- _REQUIRED ACTION_: From the data that follows, copy every line holding the string "Given".

- _LISTED ENTRIES_:

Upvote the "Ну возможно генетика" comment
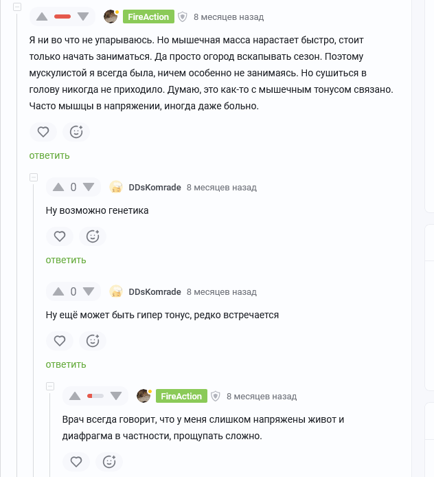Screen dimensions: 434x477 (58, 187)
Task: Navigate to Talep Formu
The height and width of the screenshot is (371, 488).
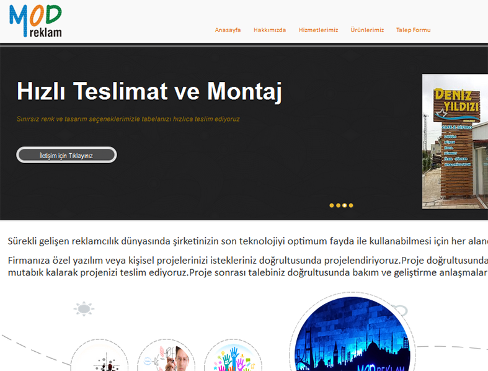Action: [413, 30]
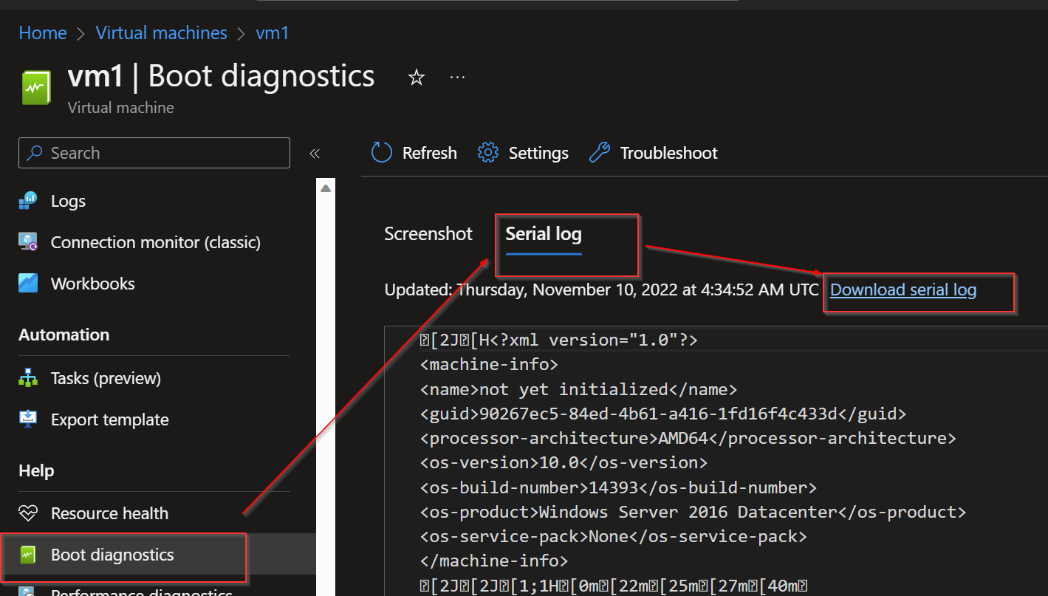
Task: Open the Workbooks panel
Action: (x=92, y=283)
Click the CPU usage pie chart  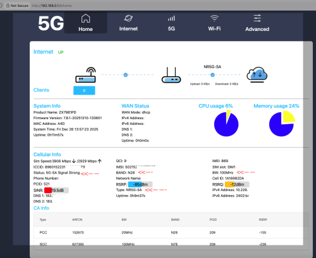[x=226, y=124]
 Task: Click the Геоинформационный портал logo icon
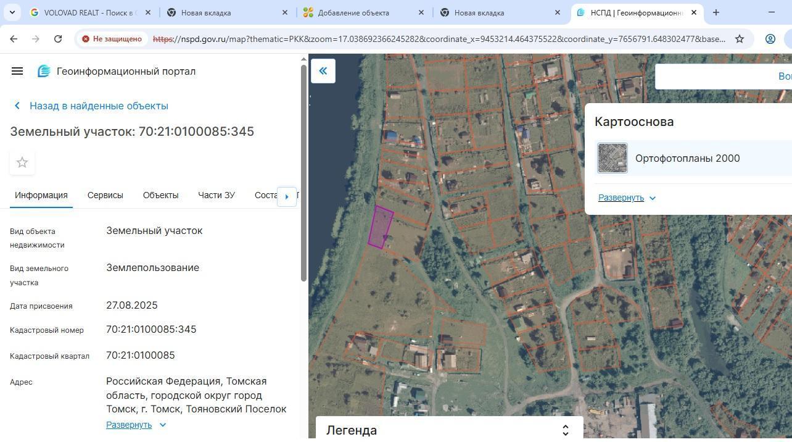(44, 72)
--
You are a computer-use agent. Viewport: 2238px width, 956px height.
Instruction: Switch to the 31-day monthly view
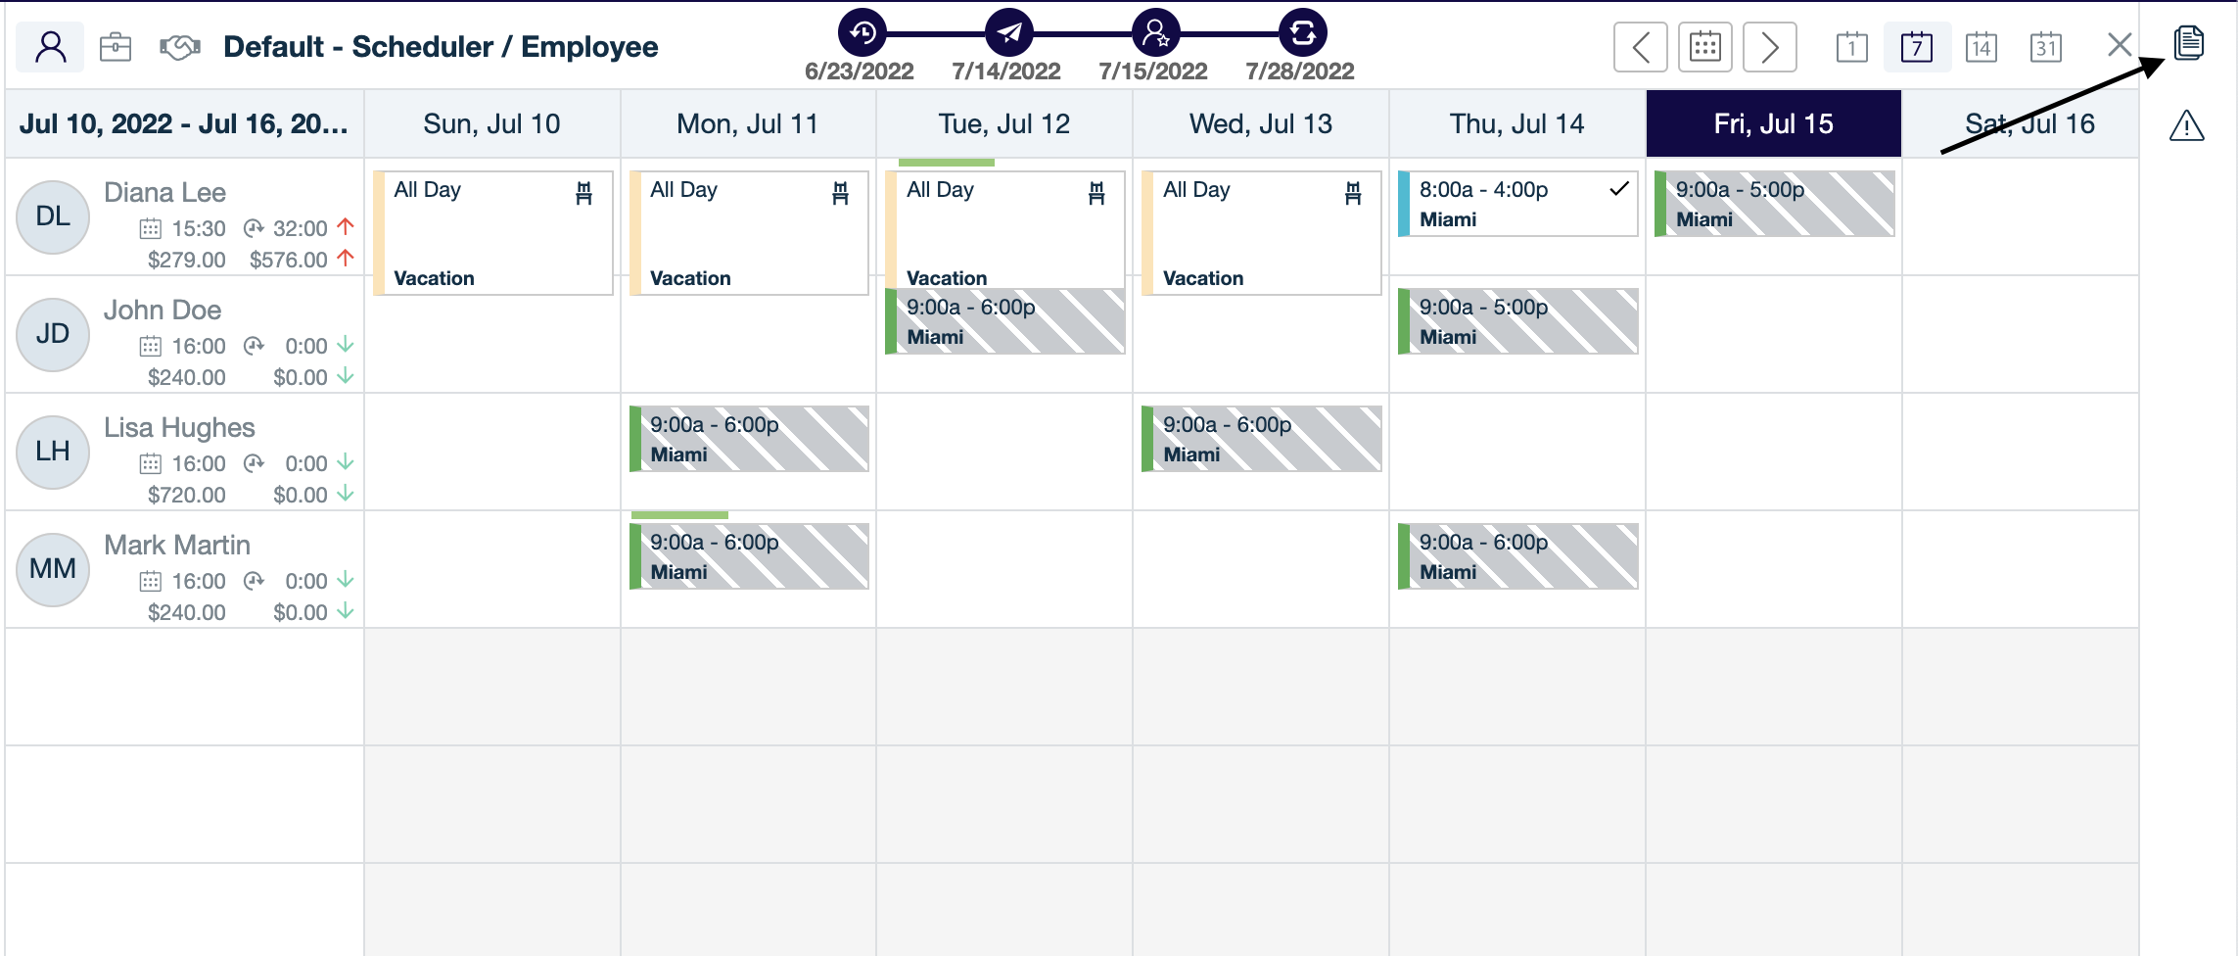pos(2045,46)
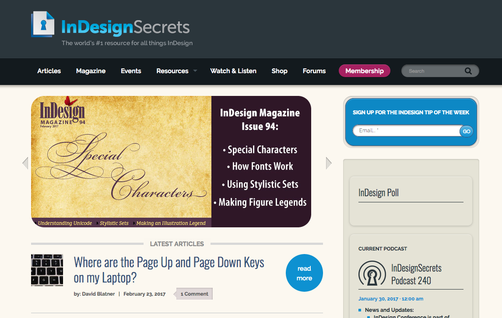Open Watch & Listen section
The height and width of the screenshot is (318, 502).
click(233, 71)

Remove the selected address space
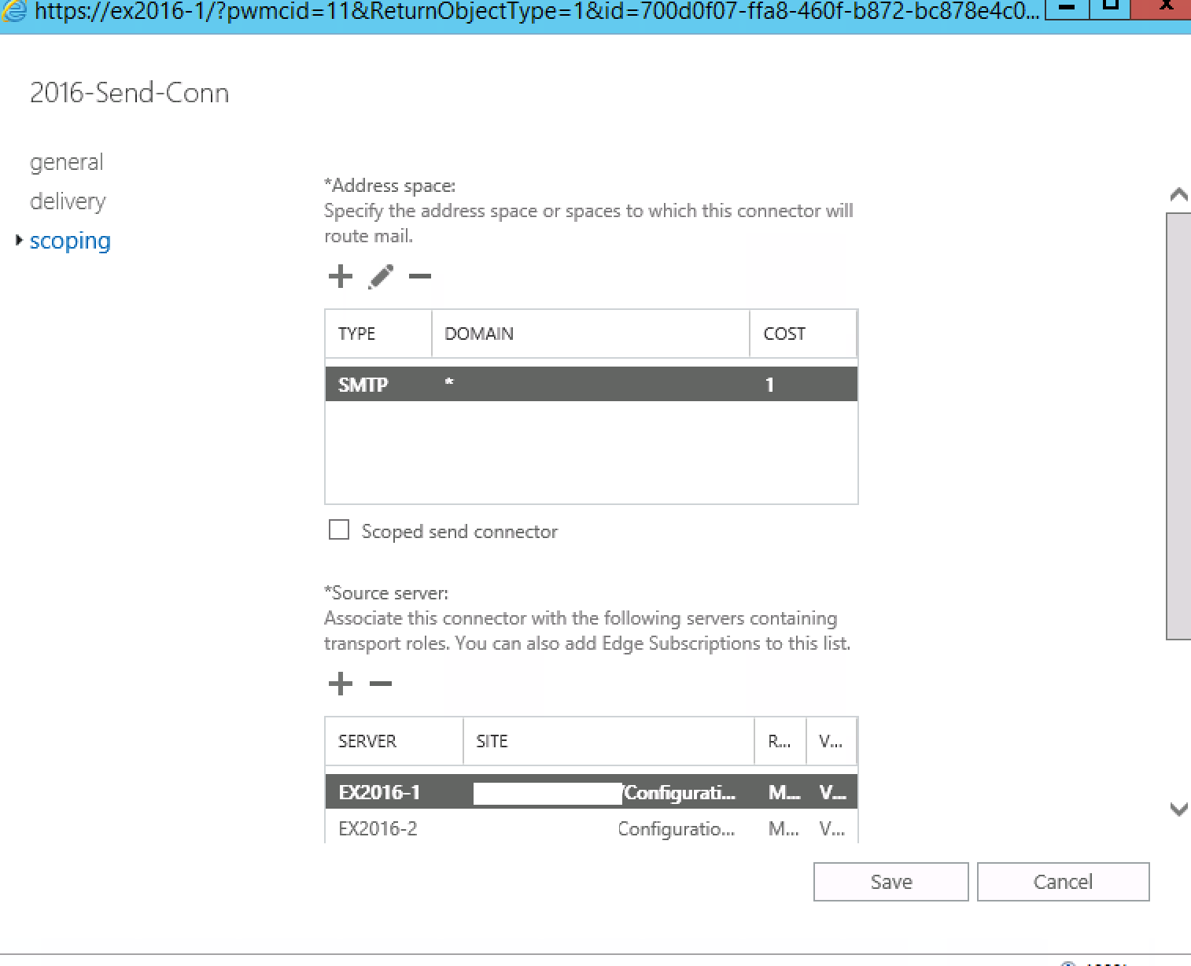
--
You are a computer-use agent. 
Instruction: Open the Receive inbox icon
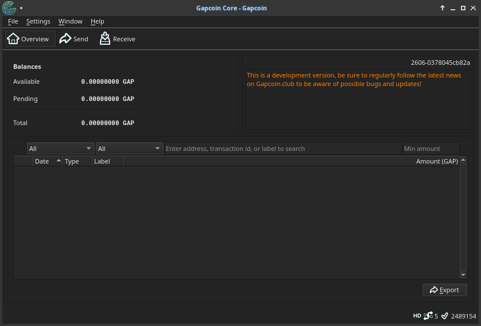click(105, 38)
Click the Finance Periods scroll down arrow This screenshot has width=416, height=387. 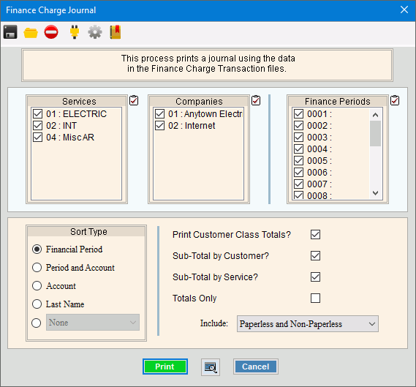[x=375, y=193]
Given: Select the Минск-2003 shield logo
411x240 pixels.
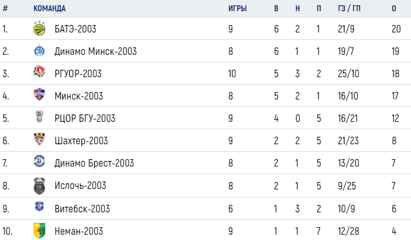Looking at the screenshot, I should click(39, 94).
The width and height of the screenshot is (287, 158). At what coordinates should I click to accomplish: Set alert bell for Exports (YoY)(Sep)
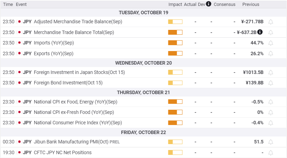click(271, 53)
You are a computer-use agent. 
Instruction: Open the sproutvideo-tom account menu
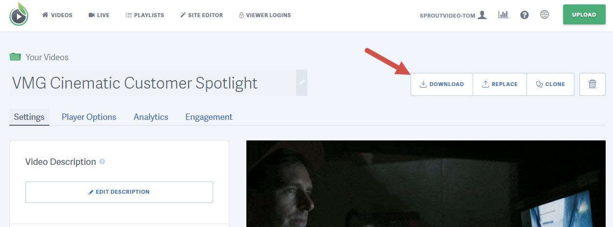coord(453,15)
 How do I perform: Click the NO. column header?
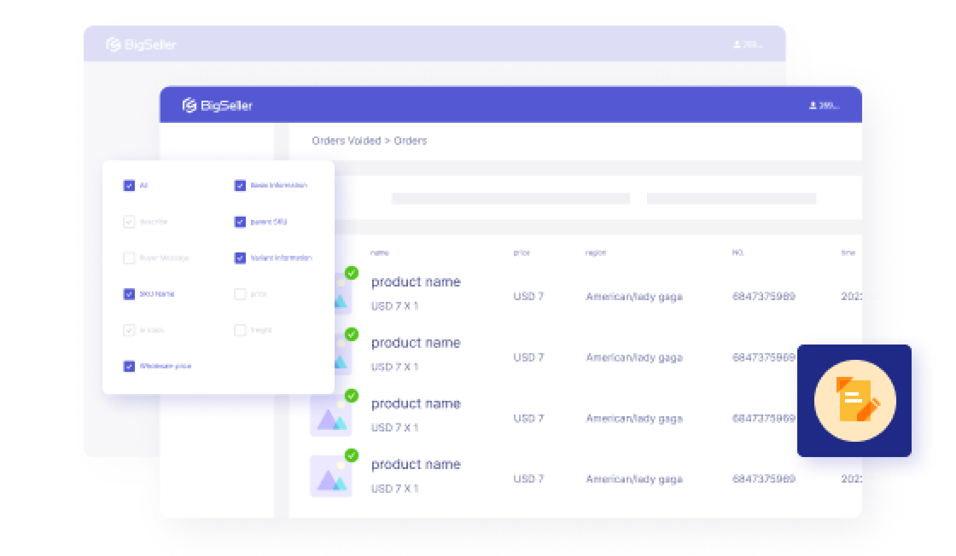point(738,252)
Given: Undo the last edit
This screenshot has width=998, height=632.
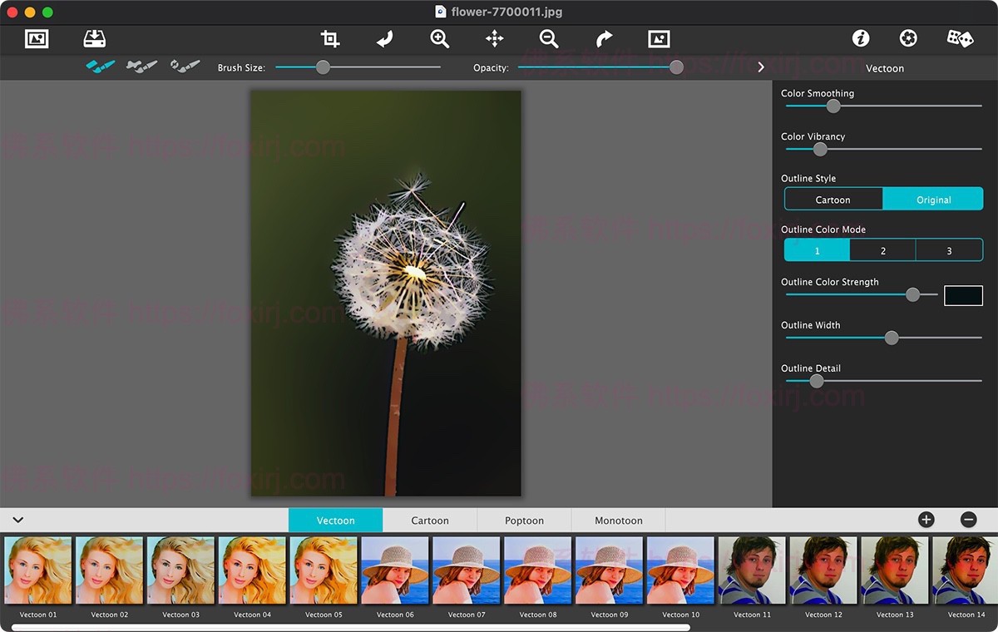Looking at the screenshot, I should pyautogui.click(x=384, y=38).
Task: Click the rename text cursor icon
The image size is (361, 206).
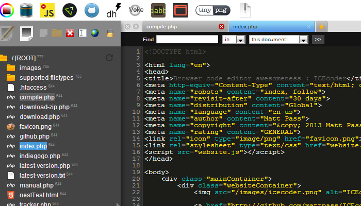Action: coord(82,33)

- _TASK RESULT_:
Given: Select the Минск-2003 shield logo
Given: Undo the last edit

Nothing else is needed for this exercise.